It’s time to kick fossil-fueled ships out of the Arctic

Gwen Dobbs
Date: March 1, 2024

By James Gamble, Senior Director, Arctic Program

Home to imperiled polar bears, bowhead whales and more than 5,000 species of wildlife, the Arctic is feeling the brunt of climate change more than any other region in the world. Snow and ice are melting at an increasing rate – contributing to rising sea levels and causing extreme weather that is felt around the world.   

Ocean cargo ships run on heavy fuel oil – the dirtiest fuel in the world – and produce a climate pollutant known as black carbon. Black carbon contributes to increased sea ice melt in the Arctic. When black carbon falls on snow or sea ice, it reduces the reflectivity of the ice and increases how much heat it absorbs leading to more and more sea ice melt.

But, it doesn’t have to be this way. I just returned from a meeting held by the International Maritime Organization, the world’s regulator of the shipping industry, where we were advocating for realistic solutions to clean up shipping in the Arctic on an accelerated (and needed!) timeline. For the first time, you could feel the tide shifting and urgency to address some key issues to move to clean ships and technologies in Arctic waters.

It was clear that mandatory regulations to limit black carbon emissions, clean up maritime fuels, improve sewage treatment plants and end the use of scrubbers were all now on the table. Even a year ago, these regulations would not have been a presumptive way forward on any of these issues.

During the meeting, we called on the IMO to address the use of scrubbers and highlighted the significant impacts of scrubbers sharing an intervention:

Roughly 10 gigatons – which is 10 billion tons – of scrubber wash water are discharged into oceans annually, according to an International Council on Clean Transportation report on global discharge waste – that is just a bit less than the total weight of all cargo transported by ships in a year and the amount of discharge water is growing.

Dilution is not the answer to pollution, and the toxins released by ECGS [Exhaust Gas Cleaning System] do not just disappear, and, in particular, have the potential to devastate many organisms including those at the very bottom of the ocean food chain which can have profound effects on everything above.

It is important that a strong message is sent regarding new builds, and that EGCS should not be part of their design, while we work on ways to end the damage from scrubber systems on existing ships.”

Courtesy of the Clean Arctic Alliance

We also highlighted shipping’s role and outsized impact on black carbon emissions:

“There are many of us in this room who know a lot about the Arctic, and we are seeing how quickly it is changing, and the fact is that actions to slow Arctic warming are the most profound steps we can take to protect our planet from the near-term effects of climate change.

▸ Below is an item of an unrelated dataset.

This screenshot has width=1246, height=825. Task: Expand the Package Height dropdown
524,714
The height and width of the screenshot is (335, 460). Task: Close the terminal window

To do this we are not pinning all our hopes on shipping, we are working on wood burning, ground transportation, and other ways to reduce BC in the Arctic, but the fact remains that shipping is a very significant source, and unlike the others, it is continuing to grow.”

How can we easily address these issues?

  1. Choose cleaner fuels to end and phase out black carbon emissions. End the use of heavy fuel oil in the Arctic, and begin the transition away from all fossil fuels, including liquefied natural gas which is a potent climate pollutant.
  2. Reduce and end the use of exhaust gas scrubbers. Scrubbers have a similar job as the catalytic converter in your car. But, unlike catalytic converters, scrubbers clean the air, only to dump the discharge in the ocean, harming marine life and polluting our waters with heavy metals and Polycyclic aromatic hydrocarbons (PAHs).
  3. Improve vessel sewage treatment plants and procedures. Sewage creates a health hazard for coastal communities and marine species, and contributes to ocean pollution in several ways.